ABC has a story up presenting select quotes and videos and ABC’s spin. It reads like another Jake Tapper gotcha product focused on inventing meaningless concessions even though the President’s answers were, on all fundamental points, entirely consistent with everything he’s said in recent weeks and his most recent press conference. By the third paragraph Tapper tells us "Republicans do not believe the president made his case," followed by a quote from Paul Ryan whining about the lack of bipartisanship. Then we get this total fabrication from Tapper and Karen Travers:
“President Obama struggled to explain today whether his health care reform proposals would force normal Americans to make sacrifices that wealthier, more powerful people — like the president himself — wouldn’t face,”

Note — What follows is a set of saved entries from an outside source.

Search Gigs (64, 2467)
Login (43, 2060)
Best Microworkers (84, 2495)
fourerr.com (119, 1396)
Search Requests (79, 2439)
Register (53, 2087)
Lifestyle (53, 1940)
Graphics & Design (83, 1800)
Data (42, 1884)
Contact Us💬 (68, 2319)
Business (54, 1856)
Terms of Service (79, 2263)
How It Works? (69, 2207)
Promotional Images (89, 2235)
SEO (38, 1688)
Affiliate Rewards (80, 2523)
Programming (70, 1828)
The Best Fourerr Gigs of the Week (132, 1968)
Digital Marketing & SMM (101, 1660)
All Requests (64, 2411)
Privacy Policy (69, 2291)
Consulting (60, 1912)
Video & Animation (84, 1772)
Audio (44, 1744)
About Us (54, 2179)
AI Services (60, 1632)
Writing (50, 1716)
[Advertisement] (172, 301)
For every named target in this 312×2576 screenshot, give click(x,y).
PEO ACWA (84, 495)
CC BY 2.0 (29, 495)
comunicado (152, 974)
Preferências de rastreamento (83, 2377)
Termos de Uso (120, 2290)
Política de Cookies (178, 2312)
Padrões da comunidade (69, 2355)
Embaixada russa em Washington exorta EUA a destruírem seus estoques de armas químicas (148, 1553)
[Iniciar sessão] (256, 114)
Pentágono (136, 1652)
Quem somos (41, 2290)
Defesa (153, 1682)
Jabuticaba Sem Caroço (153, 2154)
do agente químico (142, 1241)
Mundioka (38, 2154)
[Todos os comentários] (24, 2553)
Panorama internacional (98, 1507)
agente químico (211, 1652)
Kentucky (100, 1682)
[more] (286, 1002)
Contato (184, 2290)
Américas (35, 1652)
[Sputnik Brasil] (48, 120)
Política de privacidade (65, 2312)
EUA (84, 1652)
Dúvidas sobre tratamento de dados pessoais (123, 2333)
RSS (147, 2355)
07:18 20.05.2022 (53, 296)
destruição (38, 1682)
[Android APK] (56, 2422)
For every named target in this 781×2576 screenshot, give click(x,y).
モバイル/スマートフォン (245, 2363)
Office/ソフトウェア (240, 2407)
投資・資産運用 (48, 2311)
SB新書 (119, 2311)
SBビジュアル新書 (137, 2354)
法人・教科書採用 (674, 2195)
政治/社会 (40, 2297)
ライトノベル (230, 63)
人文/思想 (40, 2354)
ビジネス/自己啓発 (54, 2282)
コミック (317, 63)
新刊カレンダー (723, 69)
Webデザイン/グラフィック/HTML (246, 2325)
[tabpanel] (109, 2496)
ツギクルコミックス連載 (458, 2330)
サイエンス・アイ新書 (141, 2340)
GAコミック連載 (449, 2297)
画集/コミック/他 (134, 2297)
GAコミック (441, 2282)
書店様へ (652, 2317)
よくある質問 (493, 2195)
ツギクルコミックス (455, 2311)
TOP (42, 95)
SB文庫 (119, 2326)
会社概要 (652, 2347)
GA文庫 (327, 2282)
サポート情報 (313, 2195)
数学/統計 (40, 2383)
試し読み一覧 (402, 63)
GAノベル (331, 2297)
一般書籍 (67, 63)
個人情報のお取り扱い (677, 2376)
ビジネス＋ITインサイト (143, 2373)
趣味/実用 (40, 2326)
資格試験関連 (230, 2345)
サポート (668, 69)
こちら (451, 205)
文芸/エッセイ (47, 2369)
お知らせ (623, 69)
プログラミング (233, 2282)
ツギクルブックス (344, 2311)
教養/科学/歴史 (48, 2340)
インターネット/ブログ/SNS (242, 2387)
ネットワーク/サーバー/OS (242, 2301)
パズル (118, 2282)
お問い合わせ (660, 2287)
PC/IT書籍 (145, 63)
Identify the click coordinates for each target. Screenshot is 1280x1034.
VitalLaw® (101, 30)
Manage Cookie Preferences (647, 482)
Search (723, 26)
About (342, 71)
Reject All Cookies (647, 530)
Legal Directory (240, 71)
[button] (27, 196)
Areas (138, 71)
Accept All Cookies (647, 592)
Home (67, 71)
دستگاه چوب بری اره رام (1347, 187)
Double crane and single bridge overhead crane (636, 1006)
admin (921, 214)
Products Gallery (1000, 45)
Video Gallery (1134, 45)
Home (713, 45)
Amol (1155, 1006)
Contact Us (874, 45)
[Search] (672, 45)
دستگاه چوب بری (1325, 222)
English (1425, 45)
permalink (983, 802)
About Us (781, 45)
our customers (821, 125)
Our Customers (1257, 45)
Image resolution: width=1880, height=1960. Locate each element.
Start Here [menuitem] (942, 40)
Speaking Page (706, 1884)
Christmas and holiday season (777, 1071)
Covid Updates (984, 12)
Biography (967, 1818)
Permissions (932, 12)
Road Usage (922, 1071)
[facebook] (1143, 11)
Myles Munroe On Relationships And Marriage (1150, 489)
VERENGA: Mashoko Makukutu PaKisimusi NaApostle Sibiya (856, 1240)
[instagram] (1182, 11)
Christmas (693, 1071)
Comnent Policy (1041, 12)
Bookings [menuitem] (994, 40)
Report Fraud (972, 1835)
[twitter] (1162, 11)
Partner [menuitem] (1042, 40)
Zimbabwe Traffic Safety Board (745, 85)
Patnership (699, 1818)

What? There is no proposal by anyone — except those fighting reform — that "normal Americans make sacrifices" the rich don’t make; and Obama did not "struggle" to answer any of the questions. They just made it up.
So, did anyone watch it? Any reactions?
Update Thursday a.m.: Near the end of the main session, Gibson said they were running out of time but that the President had agreed to stay on to answer questions, so they would continue the Q&A during ABC’s Nightline, following the long break for local affiliates. Of course, the reason they hadn’t gotten all the Q&A into the main part was because of all the commercials.
So I waited through the pitiful local stuff, then watched Nightline. As bmaz comments below, apparently ABC had saved any discussion of the public plan option until then. In effect, ABC chopped it up, crammed in as many commercials as they could get away with, making America wait until near the end to show issues that many American’s find most interesting.
Also, we’re not going to use ABC’s packaged videos; they chopped up the Q&A into smaller pieces and sandwiched them in between commercials — apparently that’s ABC’s idea of a "public service."
After health care reform, I’m going to recommend media reform and breakup, starting with Fox and ABC to set the model.